▶ [Problem requirements]
Would you return the entries below exactly from the line containing "The height and width of the screenshot is (810, 1143)." onward, ending with the final line and including it, and nothing else?

[Stored items]
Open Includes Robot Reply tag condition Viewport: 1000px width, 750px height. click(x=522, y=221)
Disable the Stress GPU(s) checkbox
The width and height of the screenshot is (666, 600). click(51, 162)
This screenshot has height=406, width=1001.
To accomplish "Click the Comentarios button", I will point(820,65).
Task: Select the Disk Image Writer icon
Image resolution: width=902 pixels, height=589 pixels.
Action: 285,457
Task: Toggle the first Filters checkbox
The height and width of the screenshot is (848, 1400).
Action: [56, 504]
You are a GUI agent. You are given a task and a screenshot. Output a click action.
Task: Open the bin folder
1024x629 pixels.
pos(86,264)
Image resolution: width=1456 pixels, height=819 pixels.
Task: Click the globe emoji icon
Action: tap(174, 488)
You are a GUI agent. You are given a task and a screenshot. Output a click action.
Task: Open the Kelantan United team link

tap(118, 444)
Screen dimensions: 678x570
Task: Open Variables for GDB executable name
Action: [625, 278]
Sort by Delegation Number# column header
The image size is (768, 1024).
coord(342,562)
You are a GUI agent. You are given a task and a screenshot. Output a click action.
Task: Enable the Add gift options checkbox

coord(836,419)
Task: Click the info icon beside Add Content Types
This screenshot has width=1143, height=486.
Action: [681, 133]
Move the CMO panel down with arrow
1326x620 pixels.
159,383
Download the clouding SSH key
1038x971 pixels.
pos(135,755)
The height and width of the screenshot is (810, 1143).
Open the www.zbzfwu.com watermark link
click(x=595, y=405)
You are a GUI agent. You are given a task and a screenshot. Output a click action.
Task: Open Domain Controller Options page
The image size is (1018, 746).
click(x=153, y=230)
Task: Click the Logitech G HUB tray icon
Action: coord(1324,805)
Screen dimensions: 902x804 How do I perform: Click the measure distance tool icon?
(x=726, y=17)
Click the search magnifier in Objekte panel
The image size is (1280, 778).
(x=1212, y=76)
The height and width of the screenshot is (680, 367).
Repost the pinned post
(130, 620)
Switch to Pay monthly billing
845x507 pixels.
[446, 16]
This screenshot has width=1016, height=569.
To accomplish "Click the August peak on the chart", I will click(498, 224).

▶ [Exercise output]
The height and width of the screenshot is (810, 1143).
Open the www.zbzfwu.com watermark link
click(x=595, y=405)
You are a GUI agent. You are given a task and a screenshot. Output a click action.
Task: Open Domain Controller Options page
The image size is (1018, 746).
click(x=153, y=230)
Task: Click the Logitech G HUB tray icon
Action: coord(1324,805)
Screen dimensions: 902x804 How do I perform: Click the measure distance tool icon?
(x=726, y=17)
Click the search magnifier in Objekte panel
The image size is (1280, 778).
(x=1212, y=76)
The height and width of the screenshot is (680, 367).
Repost the pinned post
(130, 620)
Switch to Pay monthly billing
845x507 pixels.
[446, 16]
This screenshot has width=1016, height=569.
To accomplish "Click the August peak on the chart", I will click(498, 224).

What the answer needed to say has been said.